Text excerpt:
-- Opening Marker --

DROMIO Marry, sir, in her buttocks. I found it out by the bogs.
ANTIPHOLUS Where Scotland?
DROMIO I found it by the barrenness, hard in the palm of her hand.
ANTIPHOLUS Where France?
DROMIO In her forehead, armed and reverted, making war against her heir.
ANTIPHOLUS Where England?
DROMIO I looked for the chalky cliffs, but I could find no whiteness in them. But I guess it stood in her chin, by the salt rheum that ran between France and it.
ANTIPHOLUS Where Spain?
DROMIO Faith, I saw it not, but I felt it hot in her breath.
ANTIPHOLUS Where America, the Indies?
DROMIO O, sir, upon her nose, all o’er embellished with rubies, carbuncles, sapphires, declining their rich aspect to the hot breath of Spain, who sent whole armadas of carracks to be ballast at her nose.
ANTIPHOLUS Where stood Belgia, the Netherlands?
DROMIO O, sir, I did not look so low.
It is rough stuff: that line about the ‘heir’ must have got a boozy groan at the law college of Gray’s Inn, where Errors was performed in December 1594. But this comic Grand Tour must also have resonated with Shakespeare’s well-to-do audience, who would have heard of the places Dromio mentions, even if they had never visited.
Working on his adaptation – wittily entitled Bhramjalak Natak (‘A Web of Confusion’) – Ratan Chand realised that although his own audience in late-nineteenth-century Mumbai was more cosmopolitan, the scene needed an overhaul. Several of his alterations are worth observing. First, the ‘Indies’ (here referring to America) are gone; and instead of a nod to England’s ‘chalky cliffs’ at Dover, it is India that stands, patriotically, ‘in [the woman’s] face, for just as Hindustan is the best of all countries, so was her face the best part of her person
’.
Second, England doesn’t disappear entirely – it is relegated to the location occupied by the Netherlands in Shakespeare’s text, the bottom. ‘This was such a tiny country,’ Chand’s Dromio character scornfully remarks, ‘that exceedingly hard as I looked, I could find it nowhere. It must be hidden among those parts of the body I didn’t look at.’
I found this gratifying: Shakespeare’s text not only translated, but used to reorder the world according to an Indian perspective. The tiny, frigid British Isles were exactly where they should be – at the arse-end of nowhere.
DOUBLE CHIN REMOVAL, read the sign. JAW LINE ENHANCEMENT.
I was outside the address, or thought I was, but all I could see were dilapidated apartment blocks, paint coming off the concrete, and a scattering of small businesses. I wasn’t expecting armies of men carrying clapperboards, but I’d been hoping for more from my first visit to a Bollywood studio than this. Was the studio doubling as a Botox clinic? Could it be hidden inside the estate agent’s next door?
Just after 9.30 a.m., I was already dead on my feet. Jostling north through Mumbai at rush hour had been like swimming through an onrush of warm tar. It had taken the taxi the best part of two hours to get here from my hotel in the southern district of Marine Lines, a journey of roughly sixteen miles. The driver had pleaded to take the Worli suspension bridge, which elegantly solves the problem of Mumbai’s geography – the fact that much of it is concentrated in a narrow spit of sand less than a mile wide – by ignoring it altogether, swooping out from Worli beach in a lordly sweep before reconnecting with dry land a few miles further north. Miscalculating the exchange rate of the toll, I’d insisted we go through the city instead. Every so often, as we got wedged in a hooting mob of motor rickshaws or overflowing buses, young men clinging casually to the doors, I caught his weary glance in the rear-view mirror. I had a lot to learn about Mumbai.

-- Closing Marker --

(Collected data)
-- Opening Marker --

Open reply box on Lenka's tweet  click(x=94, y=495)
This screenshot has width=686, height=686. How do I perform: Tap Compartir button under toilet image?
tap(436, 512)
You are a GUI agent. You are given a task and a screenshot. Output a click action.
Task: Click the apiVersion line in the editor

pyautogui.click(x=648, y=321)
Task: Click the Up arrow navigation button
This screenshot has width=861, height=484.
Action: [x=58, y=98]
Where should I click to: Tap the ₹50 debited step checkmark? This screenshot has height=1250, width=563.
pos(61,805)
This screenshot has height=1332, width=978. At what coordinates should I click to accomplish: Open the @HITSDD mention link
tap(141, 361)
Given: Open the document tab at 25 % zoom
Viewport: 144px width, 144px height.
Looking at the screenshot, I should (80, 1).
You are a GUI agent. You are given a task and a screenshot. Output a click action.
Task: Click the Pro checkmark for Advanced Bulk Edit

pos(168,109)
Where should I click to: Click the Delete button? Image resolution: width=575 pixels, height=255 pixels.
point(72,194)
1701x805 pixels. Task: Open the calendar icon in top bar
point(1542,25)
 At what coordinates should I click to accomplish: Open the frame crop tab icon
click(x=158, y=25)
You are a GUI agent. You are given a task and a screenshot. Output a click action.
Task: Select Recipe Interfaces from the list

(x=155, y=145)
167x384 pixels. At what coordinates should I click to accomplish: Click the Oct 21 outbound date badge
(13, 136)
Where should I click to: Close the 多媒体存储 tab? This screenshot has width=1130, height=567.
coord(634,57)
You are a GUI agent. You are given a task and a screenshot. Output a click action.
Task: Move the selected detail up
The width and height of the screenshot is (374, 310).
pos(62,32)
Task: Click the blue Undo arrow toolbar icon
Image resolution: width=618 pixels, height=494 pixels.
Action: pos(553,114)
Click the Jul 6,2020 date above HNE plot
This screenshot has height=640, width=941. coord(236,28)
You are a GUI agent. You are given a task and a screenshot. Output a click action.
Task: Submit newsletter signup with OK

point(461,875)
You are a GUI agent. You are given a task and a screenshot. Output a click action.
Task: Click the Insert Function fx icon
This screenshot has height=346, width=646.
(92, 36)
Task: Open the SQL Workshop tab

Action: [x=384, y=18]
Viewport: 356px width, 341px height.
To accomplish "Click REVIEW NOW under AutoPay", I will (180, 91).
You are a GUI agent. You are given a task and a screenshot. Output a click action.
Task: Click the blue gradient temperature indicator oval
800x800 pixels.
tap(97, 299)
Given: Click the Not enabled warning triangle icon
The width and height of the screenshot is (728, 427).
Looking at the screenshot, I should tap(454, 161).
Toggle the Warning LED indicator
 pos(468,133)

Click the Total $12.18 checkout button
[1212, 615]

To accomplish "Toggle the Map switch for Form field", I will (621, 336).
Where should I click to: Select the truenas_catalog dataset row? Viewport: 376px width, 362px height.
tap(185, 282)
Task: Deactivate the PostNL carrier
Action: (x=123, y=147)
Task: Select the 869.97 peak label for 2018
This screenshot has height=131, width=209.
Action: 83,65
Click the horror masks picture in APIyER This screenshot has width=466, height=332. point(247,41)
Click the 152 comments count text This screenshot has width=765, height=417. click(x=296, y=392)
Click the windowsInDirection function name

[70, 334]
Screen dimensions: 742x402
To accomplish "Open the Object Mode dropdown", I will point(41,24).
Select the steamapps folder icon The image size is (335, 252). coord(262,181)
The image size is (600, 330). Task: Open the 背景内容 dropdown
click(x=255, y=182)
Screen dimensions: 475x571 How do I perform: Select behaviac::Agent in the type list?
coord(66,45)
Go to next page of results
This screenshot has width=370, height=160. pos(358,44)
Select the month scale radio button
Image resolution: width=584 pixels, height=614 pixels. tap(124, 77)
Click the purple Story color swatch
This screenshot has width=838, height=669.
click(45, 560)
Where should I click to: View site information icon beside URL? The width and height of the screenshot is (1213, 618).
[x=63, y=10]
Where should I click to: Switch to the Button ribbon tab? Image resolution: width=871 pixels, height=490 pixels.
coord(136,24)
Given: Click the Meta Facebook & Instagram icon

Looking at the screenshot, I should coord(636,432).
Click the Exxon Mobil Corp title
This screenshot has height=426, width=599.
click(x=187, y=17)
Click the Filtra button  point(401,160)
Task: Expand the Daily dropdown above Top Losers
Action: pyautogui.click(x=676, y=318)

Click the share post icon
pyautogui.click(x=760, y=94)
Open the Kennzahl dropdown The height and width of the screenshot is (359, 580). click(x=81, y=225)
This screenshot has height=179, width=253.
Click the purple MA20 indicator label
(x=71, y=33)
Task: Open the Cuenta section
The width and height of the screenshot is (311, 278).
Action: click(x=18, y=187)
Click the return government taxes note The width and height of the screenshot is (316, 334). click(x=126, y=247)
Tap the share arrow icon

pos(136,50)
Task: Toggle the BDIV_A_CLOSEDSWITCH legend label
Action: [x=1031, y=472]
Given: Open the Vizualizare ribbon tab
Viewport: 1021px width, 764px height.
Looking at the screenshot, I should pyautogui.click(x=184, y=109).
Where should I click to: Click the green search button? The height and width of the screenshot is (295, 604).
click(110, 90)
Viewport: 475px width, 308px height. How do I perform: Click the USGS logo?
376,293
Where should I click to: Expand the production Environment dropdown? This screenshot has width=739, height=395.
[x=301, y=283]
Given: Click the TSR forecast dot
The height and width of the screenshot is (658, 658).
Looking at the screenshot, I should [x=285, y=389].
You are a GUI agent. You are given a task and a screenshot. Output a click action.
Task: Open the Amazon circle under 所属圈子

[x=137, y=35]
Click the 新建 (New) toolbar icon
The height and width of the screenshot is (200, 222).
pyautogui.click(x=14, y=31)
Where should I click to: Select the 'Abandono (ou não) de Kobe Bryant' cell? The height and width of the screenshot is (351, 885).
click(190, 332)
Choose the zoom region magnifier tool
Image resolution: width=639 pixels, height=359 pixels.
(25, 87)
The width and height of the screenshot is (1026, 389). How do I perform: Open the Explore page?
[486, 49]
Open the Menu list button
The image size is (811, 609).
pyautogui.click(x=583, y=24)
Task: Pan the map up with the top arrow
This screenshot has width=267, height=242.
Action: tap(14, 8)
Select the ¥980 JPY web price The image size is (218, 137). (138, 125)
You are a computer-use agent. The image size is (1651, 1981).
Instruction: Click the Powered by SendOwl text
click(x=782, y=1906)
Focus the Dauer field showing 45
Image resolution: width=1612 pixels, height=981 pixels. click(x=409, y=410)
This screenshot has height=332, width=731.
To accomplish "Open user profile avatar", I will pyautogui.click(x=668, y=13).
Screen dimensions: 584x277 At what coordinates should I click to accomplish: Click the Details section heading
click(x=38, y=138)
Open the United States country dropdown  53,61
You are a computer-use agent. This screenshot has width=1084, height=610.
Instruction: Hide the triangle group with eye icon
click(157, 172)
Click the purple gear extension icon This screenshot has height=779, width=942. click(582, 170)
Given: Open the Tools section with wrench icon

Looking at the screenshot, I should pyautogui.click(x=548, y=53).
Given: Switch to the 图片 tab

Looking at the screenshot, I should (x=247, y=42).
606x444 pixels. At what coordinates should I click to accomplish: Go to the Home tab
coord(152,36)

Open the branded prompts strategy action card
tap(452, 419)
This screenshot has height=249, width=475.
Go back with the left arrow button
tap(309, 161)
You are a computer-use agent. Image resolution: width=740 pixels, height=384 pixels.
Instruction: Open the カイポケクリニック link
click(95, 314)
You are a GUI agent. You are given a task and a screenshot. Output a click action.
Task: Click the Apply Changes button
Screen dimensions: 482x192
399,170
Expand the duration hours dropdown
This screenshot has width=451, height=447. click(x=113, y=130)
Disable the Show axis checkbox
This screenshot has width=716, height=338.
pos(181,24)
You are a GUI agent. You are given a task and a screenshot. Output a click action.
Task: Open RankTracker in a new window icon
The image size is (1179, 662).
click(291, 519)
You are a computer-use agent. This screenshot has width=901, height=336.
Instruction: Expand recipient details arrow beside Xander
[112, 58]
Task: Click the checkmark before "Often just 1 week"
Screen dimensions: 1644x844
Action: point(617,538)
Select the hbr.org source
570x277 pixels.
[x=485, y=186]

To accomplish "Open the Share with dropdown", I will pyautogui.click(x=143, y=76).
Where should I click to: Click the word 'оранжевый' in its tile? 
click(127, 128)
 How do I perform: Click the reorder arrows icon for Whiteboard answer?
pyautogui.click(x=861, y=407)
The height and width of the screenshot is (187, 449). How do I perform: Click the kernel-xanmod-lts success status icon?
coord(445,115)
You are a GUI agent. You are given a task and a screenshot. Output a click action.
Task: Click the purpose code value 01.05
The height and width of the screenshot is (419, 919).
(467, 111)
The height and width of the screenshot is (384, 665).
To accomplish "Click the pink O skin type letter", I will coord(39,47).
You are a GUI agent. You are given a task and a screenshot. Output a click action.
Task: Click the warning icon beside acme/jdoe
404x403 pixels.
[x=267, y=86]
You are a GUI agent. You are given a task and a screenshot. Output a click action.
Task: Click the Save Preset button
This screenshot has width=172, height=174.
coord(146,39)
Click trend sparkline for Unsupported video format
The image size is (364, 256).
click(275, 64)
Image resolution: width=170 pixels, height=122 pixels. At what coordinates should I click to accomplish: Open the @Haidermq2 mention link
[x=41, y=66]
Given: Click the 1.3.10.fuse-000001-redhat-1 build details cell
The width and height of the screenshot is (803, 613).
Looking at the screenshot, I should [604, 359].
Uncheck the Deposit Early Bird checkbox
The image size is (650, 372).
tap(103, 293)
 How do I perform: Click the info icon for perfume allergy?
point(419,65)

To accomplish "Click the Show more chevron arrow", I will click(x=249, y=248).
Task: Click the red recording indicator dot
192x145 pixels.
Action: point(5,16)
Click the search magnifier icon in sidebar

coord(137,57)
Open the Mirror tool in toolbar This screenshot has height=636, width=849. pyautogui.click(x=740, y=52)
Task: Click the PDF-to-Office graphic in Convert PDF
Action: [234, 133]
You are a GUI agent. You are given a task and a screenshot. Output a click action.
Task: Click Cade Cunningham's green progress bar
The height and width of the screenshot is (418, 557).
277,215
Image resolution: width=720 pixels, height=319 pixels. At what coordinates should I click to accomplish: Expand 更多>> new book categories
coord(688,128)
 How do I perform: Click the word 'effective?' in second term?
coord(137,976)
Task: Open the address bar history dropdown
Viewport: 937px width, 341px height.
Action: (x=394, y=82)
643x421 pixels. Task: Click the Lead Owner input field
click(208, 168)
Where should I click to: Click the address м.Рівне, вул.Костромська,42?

-- Closing Marker --

In the excerpt on Shakespeare in Mumbai, what title did Ratan Chand give his adaptation?

Bhramjalak Natak ('A Web of Confusion').